В «Слове» говорилось о том, что молодость подобна яркому цветку, ее нужно беречь и ценить, ибо она полна радости и счастья. В молодости нужно учиться, стремиться к знаниям, не прожигать впустую жизнь, потому что не успеешь оглянуться, как приковыляет беззубая старость, похожая на заросший жимолостью овраг.
— Ну как? — спросил он.
— Верно сказано, отец. Очень верно.
Дедушка помолчал, полистал свою затрепанную книжицу-неразлучницу, показал ее мне.
— Вот это все, что я после себя оставлю. Состояния я никакого не накопил. А жить осталось уже не много… с куцый вершок…
— Ну, что вы, отец…
— Нет, нет, я точно говорю. Скоро уже, скоро, я чую… Здесь написаны два дастана и некоторые мои стихи. Не все, конечно. Кому нужен бред старика? А кое-что, может, и пригодится. Может, почитает кто и скажет: вот так, бывало, говаривал старик Сергали…
Дедушка уронил голову на грудь, зашелся в кашле, потом задышал тяжело, хрипло. Задумался.
Одинокая стрелка на часах незаметно переползла на соседнюю цифру.
— И-и, ал-ла-а… — вздохнула старуха.
Дедушка очнулся.
— Надолго приехал?
— Недельки две, пожалуй, побуду.
— Э, хорошо… Захаживай, кумыс пей, дорогой.

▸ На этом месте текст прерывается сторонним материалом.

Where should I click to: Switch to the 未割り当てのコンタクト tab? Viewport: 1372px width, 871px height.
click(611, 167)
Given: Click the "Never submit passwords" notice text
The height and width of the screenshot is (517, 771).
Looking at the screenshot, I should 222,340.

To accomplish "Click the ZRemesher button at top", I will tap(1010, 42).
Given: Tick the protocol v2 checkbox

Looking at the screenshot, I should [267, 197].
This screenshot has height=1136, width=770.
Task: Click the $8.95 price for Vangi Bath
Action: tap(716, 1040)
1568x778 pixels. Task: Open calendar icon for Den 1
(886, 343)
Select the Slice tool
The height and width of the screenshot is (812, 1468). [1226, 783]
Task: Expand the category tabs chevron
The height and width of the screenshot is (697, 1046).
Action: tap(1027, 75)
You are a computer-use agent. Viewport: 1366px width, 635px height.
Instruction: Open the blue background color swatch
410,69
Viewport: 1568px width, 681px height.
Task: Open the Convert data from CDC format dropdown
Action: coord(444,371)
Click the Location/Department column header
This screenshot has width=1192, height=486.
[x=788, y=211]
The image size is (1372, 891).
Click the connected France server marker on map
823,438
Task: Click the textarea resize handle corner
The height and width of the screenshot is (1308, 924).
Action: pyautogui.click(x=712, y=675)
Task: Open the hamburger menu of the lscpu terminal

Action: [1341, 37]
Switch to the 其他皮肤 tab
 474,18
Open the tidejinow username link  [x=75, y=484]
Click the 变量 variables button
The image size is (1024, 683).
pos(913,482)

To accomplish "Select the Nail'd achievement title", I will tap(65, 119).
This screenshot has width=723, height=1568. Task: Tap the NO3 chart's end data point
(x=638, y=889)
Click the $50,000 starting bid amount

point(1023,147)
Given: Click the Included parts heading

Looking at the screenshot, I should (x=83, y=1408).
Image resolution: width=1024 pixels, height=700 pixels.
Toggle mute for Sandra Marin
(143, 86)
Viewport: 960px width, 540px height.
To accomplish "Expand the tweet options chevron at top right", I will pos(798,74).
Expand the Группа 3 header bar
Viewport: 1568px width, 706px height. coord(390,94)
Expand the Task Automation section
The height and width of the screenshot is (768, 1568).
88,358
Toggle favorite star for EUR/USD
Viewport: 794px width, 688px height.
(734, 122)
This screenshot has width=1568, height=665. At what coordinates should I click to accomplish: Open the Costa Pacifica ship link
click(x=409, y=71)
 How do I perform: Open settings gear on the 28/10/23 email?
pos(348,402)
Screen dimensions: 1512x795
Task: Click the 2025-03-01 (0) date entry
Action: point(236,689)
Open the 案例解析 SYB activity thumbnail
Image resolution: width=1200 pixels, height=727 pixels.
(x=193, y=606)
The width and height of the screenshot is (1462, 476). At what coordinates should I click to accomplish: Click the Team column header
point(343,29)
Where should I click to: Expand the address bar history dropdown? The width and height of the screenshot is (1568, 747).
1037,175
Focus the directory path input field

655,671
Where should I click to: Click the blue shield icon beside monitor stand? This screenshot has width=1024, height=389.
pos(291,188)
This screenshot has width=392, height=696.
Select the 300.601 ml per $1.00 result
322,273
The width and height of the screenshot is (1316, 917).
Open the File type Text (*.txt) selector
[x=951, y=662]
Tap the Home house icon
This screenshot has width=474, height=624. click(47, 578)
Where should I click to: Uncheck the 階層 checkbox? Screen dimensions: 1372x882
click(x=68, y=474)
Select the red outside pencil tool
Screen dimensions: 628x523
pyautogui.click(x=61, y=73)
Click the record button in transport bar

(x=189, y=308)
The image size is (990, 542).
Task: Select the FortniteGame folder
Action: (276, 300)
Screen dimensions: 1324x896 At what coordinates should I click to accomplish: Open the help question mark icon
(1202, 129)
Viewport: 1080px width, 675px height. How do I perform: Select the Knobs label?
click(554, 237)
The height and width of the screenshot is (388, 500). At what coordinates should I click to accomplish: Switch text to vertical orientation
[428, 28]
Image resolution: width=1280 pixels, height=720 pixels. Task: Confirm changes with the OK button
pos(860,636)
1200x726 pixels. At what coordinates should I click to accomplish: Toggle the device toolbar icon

Спасибо, что нас, стариков, не забываешь…
Мне стало как-то грустно. Я простился, встал, тихо прикрыл за собой обитую войлоком низенькую дверь.
И вот письмо…
Уходят старики от нас. Нет уже в живых Жайлаубая, Сейтходжи, Нуркана, Абильмажина. И с их уходом все более пусто становится на сердце, вместе с собой забирают они в черные объятия земли и частицу нашей души.